Output all of the lines below exactly, and leave out each image.

+++ Supplied data +++

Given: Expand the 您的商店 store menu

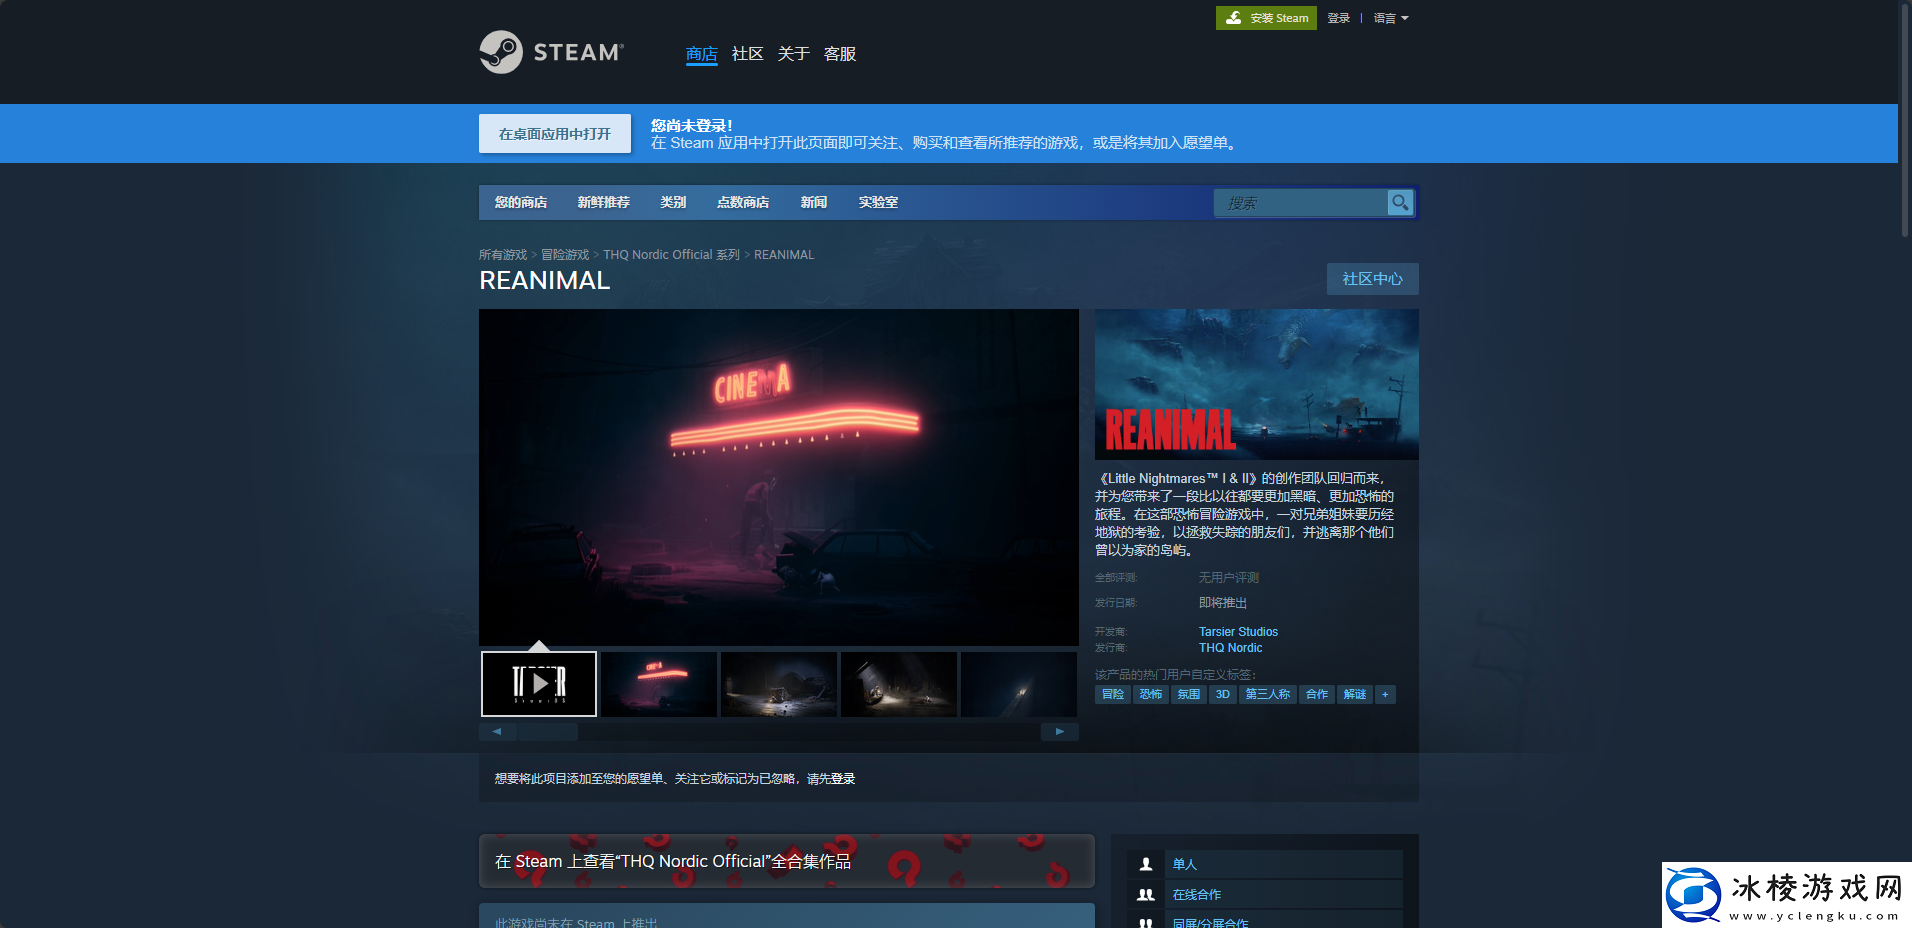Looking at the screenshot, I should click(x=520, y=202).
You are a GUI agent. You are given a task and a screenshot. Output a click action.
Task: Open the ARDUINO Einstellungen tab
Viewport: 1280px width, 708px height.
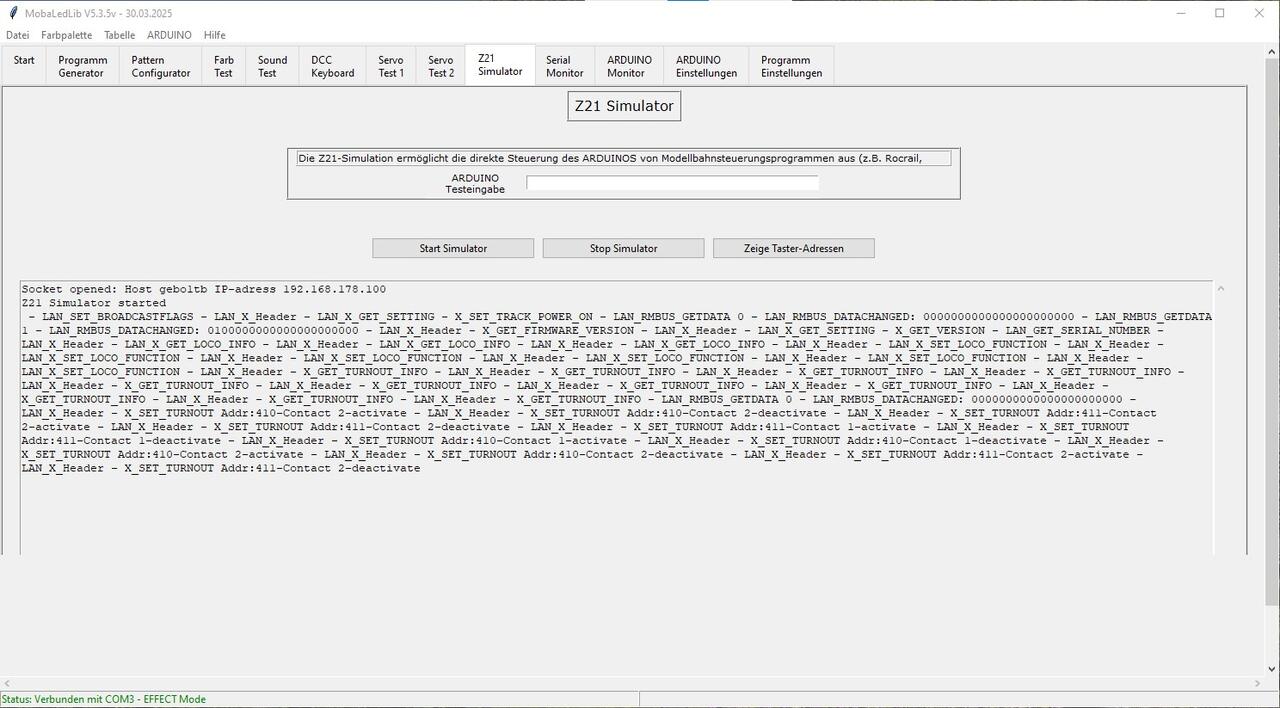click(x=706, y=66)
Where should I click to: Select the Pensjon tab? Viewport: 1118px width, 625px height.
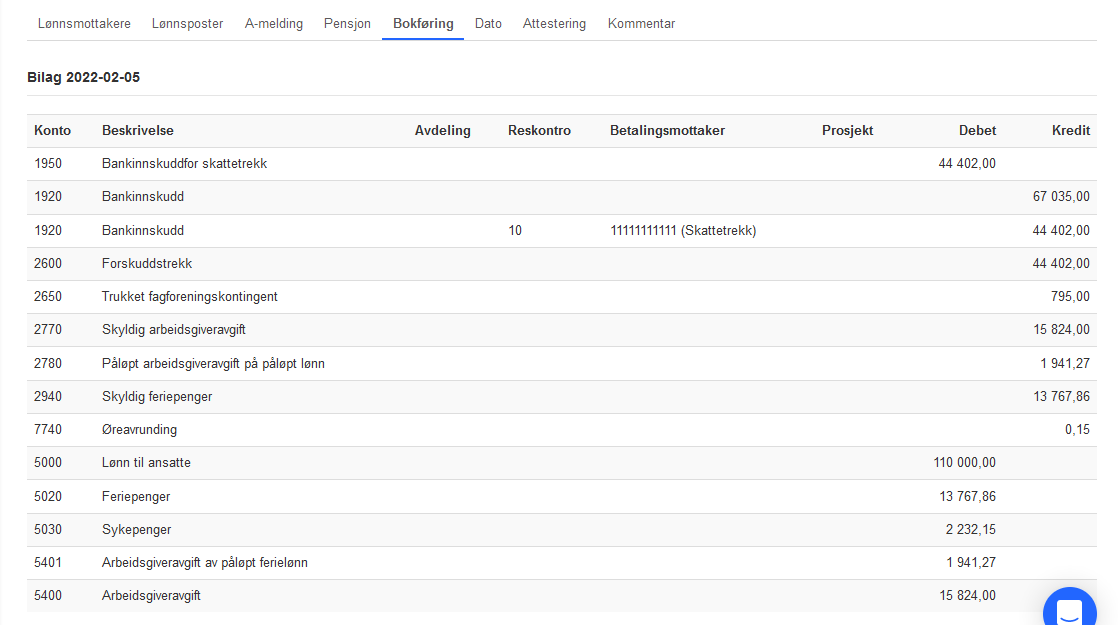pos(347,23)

+++

• **Solution for this task**
Given: Expand the 您的商店 store menu

Looking at the screenshot, I should click(x=520, y=202).
You are a GUI agent. You are given a task and a screenshot. Output a click action.
Task: Open the ARDUINO Einstellungen tab
Viewport: 1280px width, 708px height.
click(x=706, y=66)
Where should I click to: Select the Pensjon tab? Viewport: 1118px width, 625px height.
pos(347,23)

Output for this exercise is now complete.